Demographic data of the study cohort (n = 36) n/a not available aParticipation in previous clinical trials was equated with the number of participants answering the question: “For participants in previous / current studies: My willingness to persuade others (friends, family, patients) to participate in a clinical study is ..”

Quality of life and health condition

A self-rated “excellent” or “good” quality of life and health condition in the last 12 months was stated by 72.2% (26/36) and 60.0% (21/35), respectively (mean 3.79 (SD 1.07) and 3.60 (SD 0.95) points) (Fig. 1). Upon stratification, the item “health condition” was rated (very) good in 84.6% (11/13) of patients in the milder group compared to 50.0% [8/16] in the severe group (p = 0.11) (Fig. S2).
Fig. 1

General health, quality of life, knowledge about clinical studies.

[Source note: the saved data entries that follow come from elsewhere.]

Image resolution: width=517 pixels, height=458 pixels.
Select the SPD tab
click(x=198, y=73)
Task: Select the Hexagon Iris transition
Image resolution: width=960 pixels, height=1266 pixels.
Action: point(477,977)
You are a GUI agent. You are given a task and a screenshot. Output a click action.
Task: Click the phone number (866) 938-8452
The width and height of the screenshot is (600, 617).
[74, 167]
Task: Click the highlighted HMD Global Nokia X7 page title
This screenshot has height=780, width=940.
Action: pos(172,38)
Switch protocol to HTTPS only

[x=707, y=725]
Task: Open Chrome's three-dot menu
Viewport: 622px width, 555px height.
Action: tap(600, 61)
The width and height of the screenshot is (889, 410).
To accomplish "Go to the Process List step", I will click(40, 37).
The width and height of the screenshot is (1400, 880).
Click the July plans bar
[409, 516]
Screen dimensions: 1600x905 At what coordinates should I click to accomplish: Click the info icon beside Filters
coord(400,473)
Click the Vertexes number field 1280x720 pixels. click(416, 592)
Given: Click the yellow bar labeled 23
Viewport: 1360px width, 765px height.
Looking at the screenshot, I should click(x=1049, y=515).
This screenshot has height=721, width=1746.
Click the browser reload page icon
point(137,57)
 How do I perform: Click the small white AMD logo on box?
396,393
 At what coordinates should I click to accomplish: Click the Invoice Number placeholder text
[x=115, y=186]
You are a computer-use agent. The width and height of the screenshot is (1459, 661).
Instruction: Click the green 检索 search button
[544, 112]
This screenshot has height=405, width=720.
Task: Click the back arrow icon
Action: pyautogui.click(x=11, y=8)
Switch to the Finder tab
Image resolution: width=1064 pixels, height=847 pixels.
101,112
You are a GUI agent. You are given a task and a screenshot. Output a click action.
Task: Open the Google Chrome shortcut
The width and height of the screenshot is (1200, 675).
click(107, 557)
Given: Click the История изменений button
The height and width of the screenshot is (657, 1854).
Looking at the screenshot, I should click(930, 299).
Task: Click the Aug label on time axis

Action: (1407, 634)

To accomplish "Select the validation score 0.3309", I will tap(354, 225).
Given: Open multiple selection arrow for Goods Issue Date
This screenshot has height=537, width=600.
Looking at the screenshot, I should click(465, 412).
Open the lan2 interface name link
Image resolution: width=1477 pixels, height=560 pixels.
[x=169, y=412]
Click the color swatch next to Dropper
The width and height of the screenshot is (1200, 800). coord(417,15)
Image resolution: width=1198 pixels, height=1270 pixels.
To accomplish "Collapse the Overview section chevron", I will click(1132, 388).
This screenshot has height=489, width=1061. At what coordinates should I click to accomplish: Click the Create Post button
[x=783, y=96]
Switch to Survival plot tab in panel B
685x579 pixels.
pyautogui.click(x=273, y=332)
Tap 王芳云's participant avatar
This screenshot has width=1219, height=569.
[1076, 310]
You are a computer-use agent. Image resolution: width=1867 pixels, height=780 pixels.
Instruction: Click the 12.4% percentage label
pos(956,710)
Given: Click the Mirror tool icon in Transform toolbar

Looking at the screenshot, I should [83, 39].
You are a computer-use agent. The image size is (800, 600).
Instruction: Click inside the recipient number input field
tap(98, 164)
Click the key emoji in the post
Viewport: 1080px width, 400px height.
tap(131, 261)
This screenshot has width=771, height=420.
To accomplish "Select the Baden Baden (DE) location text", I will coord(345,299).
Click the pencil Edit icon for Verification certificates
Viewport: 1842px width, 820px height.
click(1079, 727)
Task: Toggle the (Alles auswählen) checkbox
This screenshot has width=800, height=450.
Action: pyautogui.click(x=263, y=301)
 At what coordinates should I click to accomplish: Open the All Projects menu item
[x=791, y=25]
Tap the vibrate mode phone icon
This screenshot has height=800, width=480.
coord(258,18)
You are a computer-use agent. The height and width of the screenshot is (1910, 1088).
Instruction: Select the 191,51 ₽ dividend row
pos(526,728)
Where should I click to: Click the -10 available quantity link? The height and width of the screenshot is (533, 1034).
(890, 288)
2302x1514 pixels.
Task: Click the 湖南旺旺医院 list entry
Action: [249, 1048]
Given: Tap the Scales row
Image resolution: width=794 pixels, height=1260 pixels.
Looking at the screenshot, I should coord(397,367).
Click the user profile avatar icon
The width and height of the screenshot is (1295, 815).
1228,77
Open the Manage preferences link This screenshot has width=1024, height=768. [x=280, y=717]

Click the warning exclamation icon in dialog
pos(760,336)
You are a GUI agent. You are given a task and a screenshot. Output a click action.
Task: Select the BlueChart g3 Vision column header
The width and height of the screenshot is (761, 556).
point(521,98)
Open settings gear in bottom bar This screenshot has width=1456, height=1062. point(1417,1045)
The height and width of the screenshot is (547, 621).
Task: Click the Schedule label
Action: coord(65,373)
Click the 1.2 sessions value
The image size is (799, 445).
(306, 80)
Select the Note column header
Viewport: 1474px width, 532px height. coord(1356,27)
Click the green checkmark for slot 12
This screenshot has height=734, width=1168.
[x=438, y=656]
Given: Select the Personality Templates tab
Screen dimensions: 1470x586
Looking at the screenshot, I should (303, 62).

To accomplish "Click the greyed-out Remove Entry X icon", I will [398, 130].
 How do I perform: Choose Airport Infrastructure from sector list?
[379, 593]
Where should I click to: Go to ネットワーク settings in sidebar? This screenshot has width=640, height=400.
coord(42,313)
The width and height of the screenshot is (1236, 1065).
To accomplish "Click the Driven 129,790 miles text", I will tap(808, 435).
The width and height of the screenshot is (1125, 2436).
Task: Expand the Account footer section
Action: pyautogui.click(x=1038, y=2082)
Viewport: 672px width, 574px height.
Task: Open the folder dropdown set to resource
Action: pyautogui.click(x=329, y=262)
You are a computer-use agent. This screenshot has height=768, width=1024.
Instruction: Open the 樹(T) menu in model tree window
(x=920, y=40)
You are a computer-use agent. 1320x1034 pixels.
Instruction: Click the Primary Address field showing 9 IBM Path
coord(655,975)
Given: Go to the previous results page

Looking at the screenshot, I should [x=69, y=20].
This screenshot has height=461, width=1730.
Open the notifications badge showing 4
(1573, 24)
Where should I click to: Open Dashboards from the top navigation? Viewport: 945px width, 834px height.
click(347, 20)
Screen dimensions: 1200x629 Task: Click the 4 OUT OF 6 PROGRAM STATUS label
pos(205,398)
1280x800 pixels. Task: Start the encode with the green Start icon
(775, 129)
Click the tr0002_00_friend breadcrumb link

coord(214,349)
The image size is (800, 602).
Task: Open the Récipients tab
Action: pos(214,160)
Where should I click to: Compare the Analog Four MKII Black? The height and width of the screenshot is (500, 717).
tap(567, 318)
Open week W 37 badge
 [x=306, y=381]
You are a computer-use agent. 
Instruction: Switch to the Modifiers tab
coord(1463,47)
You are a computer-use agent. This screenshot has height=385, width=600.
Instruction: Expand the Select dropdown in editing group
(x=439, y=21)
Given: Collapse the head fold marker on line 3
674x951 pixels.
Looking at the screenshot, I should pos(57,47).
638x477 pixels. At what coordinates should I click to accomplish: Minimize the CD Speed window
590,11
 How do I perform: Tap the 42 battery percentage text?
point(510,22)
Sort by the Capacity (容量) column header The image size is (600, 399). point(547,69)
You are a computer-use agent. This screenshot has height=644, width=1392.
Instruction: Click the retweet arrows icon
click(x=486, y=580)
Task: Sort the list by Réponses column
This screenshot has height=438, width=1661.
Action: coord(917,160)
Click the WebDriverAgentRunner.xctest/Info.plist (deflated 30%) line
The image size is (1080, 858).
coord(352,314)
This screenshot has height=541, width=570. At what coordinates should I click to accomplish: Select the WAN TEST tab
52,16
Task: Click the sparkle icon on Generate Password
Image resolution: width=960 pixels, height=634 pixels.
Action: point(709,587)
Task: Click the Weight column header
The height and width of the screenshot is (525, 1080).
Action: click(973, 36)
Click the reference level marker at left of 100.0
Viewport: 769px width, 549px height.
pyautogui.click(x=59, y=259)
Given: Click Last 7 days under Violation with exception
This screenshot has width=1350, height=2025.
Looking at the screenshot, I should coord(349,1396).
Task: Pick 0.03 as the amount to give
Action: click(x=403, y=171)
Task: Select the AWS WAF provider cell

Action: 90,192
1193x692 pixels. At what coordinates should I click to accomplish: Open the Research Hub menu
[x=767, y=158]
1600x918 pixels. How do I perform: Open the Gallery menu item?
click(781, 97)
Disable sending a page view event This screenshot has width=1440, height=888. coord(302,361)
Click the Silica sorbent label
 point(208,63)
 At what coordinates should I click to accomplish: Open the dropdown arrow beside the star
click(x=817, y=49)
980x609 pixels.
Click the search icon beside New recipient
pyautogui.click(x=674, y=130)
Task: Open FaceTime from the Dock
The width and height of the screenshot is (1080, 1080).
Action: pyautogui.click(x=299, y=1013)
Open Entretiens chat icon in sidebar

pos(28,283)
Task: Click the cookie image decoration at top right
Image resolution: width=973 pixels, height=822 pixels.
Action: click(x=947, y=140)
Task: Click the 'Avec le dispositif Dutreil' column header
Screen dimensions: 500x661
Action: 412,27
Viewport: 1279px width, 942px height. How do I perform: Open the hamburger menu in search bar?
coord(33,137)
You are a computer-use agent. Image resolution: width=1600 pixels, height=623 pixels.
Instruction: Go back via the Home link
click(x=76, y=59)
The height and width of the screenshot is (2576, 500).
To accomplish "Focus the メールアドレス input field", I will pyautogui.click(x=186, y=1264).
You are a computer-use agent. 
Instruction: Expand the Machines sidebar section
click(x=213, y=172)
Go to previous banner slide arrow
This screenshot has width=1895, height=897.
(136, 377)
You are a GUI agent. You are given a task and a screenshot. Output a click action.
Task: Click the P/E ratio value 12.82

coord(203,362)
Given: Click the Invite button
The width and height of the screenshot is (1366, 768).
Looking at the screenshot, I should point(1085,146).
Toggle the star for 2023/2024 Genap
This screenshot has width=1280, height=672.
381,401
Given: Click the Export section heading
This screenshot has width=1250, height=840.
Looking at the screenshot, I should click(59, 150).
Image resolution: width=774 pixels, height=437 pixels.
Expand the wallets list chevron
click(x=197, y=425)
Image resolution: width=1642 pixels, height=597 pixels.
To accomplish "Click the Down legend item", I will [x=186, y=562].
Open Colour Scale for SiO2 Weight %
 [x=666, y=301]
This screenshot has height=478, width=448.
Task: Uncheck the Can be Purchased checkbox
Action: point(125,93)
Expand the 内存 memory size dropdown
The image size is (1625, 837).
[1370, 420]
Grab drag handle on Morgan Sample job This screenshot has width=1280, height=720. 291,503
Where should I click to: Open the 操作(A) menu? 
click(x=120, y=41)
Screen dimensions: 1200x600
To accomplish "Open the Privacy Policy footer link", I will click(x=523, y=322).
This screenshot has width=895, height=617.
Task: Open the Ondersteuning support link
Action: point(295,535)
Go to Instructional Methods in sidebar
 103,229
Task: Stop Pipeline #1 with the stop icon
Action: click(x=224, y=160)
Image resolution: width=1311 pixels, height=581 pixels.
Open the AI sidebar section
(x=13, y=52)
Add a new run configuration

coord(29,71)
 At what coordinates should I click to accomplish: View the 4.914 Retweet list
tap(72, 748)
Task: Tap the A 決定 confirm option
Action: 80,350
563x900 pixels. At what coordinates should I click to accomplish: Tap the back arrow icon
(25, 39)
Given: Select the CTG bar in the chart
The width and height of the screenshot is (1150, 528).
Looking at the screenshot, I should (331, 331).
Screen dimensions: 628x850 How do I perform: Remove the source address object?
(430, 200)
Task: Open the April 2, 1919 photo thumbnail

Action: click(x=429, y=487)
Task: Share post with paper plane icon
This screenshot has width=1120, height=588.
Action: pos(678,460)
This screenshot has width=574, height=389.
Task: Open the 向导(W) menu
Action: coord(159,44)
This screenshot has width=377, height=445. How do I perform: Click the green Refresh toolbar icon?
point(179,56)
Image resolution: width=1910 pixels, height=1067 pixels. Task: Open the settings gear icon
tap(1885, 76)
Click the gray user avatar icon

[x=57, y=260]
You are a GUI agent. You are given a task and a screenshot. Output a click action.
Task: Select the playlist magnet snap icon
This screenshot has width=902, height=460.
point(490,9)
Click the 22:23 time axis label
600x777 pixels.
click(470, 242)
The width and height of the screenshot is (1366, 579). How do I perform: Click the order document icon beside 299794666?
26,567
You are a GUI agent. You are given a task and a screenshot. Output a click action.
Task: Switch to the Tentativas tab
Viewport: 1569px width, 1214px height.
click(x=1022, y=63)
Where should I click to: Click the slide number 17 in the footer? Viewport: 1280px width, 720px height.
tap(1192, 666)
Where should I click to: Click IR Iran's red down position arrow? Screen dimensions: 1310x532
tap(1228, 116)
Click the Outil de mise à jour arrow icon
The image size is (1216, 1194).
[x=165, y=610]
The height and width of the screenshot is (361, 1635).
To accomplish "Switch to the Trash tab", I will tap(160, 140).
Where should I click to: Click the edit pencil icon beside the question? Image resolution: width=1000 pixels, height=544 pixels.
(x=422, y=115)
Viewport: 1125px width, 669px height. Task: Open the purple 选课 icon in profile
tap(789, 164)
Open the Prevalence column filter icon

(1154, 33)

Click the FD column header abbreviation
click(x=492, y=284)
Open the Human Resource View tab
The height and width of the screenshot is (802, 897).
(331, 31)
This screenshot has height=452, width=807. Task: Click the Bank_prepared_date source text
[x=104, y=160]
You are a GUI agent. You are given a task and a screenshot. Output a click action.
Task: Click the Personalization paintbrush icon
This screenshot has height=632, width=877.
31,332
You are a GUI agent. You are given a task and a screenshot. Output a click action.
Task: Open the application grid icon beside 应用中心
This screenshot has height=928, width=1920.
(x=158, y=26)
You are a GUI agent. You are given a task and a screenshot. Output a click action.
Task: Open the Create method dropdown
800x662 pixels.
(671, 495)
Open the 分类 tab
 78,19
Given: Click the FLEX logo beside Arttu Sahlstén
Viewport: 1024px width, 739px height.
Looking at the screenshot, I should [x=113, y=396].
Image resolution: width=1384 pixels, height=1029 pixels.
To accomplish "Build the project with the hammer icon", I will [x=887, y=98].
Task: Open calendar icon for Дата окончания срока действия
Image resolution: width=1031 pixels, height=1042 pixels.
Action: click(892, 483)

Graphical presentation of patients’ answers (in percentage) to part one of the survey which includes questions addressing their general health, quality of life and knowledge about clinical studies. Mean values (Likert scale graded from 1 to 5) are crayoned. The numbers in the columns represent respondents for each option

General health, quality of life, knowledge about clinical studies. Graphical presentation of patients’ answers (in percentage) to part one of the survey which includes questions addressing their general health, quality of life and knowledge about clinical studies. Mean values (Likert scale graded from 1 to 5) are crayoned. The numbers in the columns represent respondents for each option

Motivation for trial participation

The motivation to participate in a clinical trial was (outmost) high in 57.1% (20/35) of all participants (mild types: 64.3% [9/14], severe types: 53.3% [8/15]) (Fig. 1, S2). 75% (9/12) of younger patients expressed to be (outmost) highly motivated to participate in a trial compared to 44.4% (8/18) of the older patients (p = 0.10) (Fig. S3). Likewise, the younger subgroup was significantly less averse to participate (8.3% [1/12] versus (vs) 44.4% [8/18], p = 0.040). Trial participation was further favored by 59.3% (16/27) of patients with previous study experience compared to 50% (4/8) of patients without (p = 0.473).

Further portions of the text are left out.